To fix this problem — we need to scroll! Try the following code. Of course, fill in the find_element_by_xpath method call with the correct XPath expression (for both calls). You’ll notice that before we scroll the 10th element will not contain the data we are looking for, but after our scrolling it will! Super cool!

from selenium.common.exceptions import StaleElementReferenceException

cards = driver.find_elements_by_xpath("...")
print(cards[30].get_attribute("outerHTML"))

# Let's load every 2 cards or so at a time
for idx, card in enumerate(cards):
    if idx % 2 == 0:
        try:
            driver.execute_script('arguments[0].scrollIntoView();', card)
            time.sleep(2)

        except StaleElementReferenceException:
            # every once in a while we will get a StaleElementReferenceException
            # because we are trying to access or scroll to an element that has changed.
            # this probably means we can skip it because the data has already loaded.
            continue

cards = driver.find_elements_by_xpath("...")
print(cards[30].get_attribute("outerHTML"))

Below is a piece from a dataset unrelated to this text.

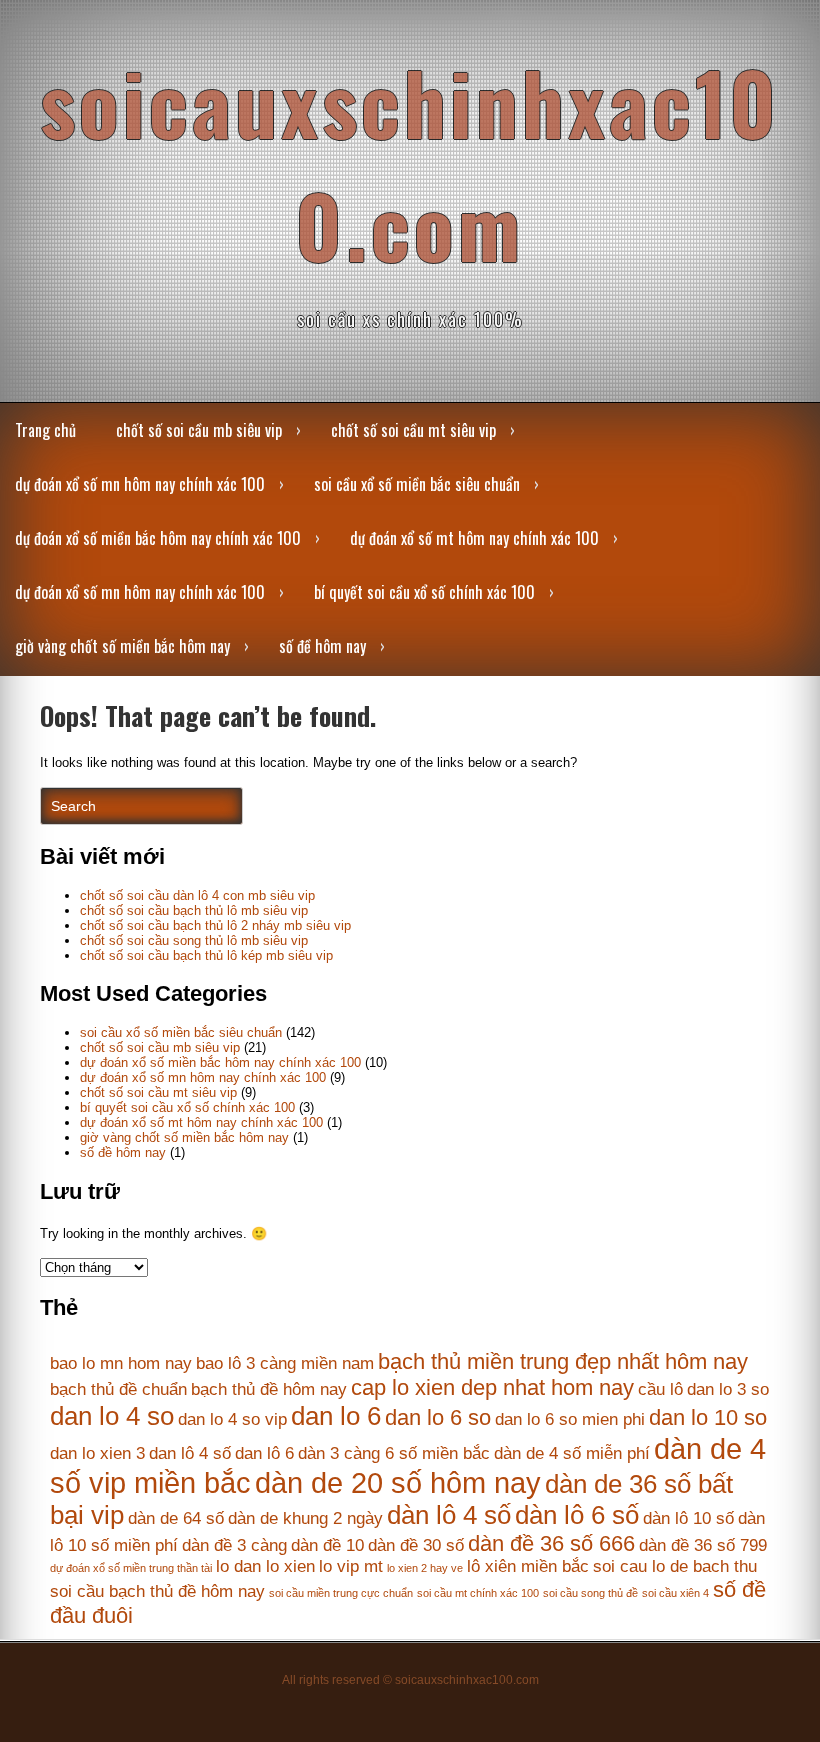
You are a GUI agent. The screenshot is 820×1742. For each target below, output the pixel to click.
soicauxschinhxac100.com (410, 163)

Your project writer is mean. Of course not every card contains a house — some of it is land. Unfortunately, land doesn’t have a square footage on the website! Do something similar to the following to skip over those annoying plots of land. (and don’t forget to fill in the xpaths)

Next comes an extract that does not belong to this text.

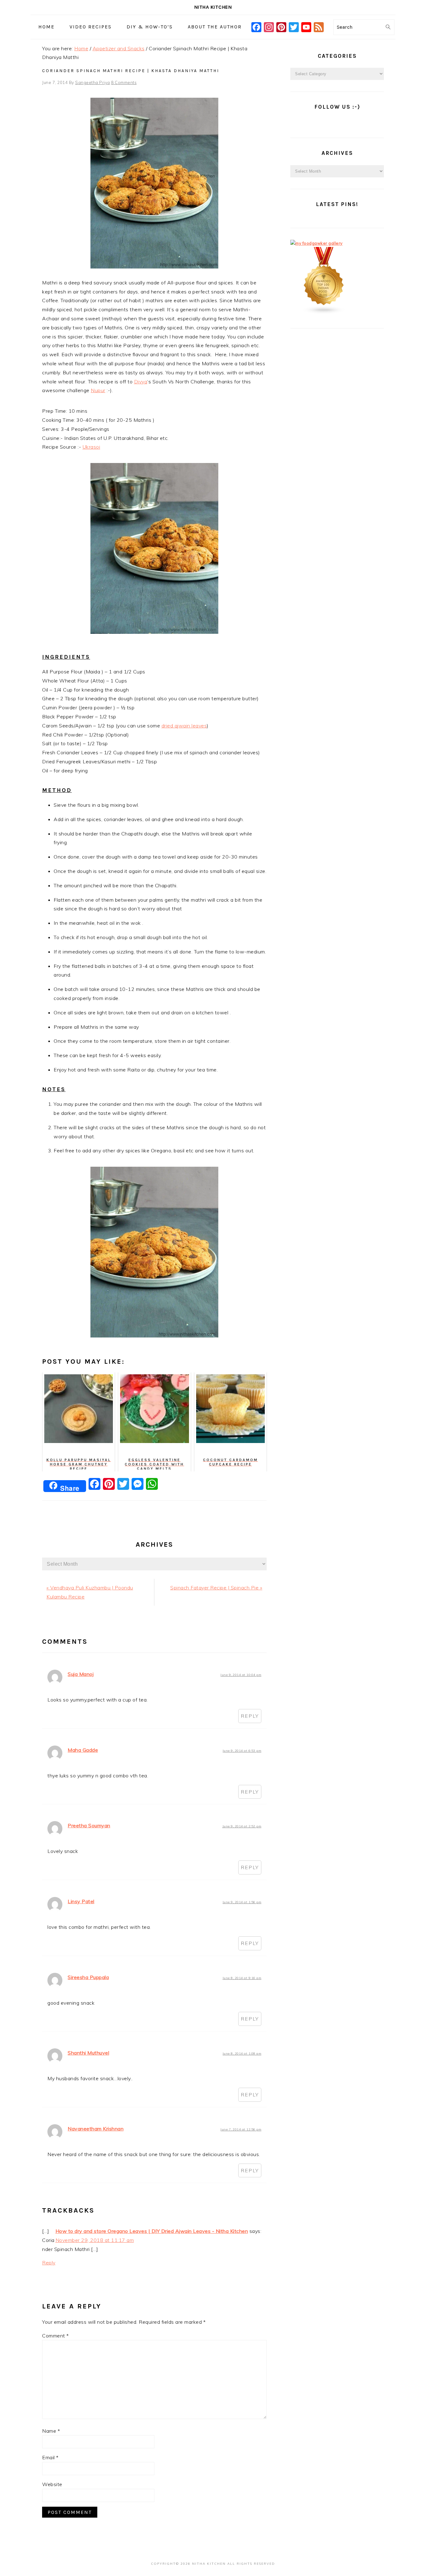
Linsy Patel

from selenium.common.exceptions import NoSuchElementException
import sys
import re

prices = []
sq_ftgs = []
for ct, card in enumerate(cards):
    try:
        sqft = card.find_element_by_xpath("...").text
        sqft = re.sub('[^0-9.]', '', sqft)

        # if there isn't any sq footage skip the card entirely
        if sqft == '':
            continue

        price = card.find_element_by_xpath("...").text
        price = re.sub('[^0-9.]', '', price)

        # if there isn't any price skip the card entirely
        if price == '':
            continue

        sq_ftgs.append(float(sqft))
        prices.append(float(price))

    except NoSuchElementException:
        # verify that it is a plot of land, if not, panic
        is_lot = 'land' in card.find_element_by_xpath(".//ul[@class='list-card-details']/li[2]").text.lower()
        if not is_lot:
            print("NOT LAND")
            print(card.find_element_by_xpath(".//ul[@class='list-card-details']/li[2]").text)
            sys.exit(0)
        else:
            continue

print(sum(prices)/len(prices))
print(sum(sq_ftgs)/len(sq_ftgs))
Items to submit
  • Code used to solve this problem.

  • Output from running the code.

Question 5

Update your code from question (4) to first filter the homes by the number of bedrooms and bathrooms. Let’s look at some bigger homes. Filter to get houses with 4+ bedrooms and 3+ bathrooms. Recalculate the mean price and square footage for said houses. Print the values.

To apply said filters, you will need to emulate 3 clicks. One to activate the menu of filters, another to select the number of bedrooms, and another to select the number of bathrooms. You should be able to use a combination of element type (div/button/span/etc.) and attributes to accomplish this.

Items to submit
  • Code used to solve this problem.

  • Output from running the code.

Question 6 (optional, 0 pts)

Package your code up into a function that let’s you choose the zip code, number of bedrooms, and number of bathrooms. Experiment with the function for different combinations and print your results. If you really want to have some fun create an interesting graphic to show your results.

Please make sure to double check that your submission is complete, and contains all of your code and output before submitting. If you are on a spotty internet connect ion, it is recommended to download your submission after submitting it to make sure what you think you submitted, was what you actually submitted.

In addition, please review our submission guidelines before submitting your project.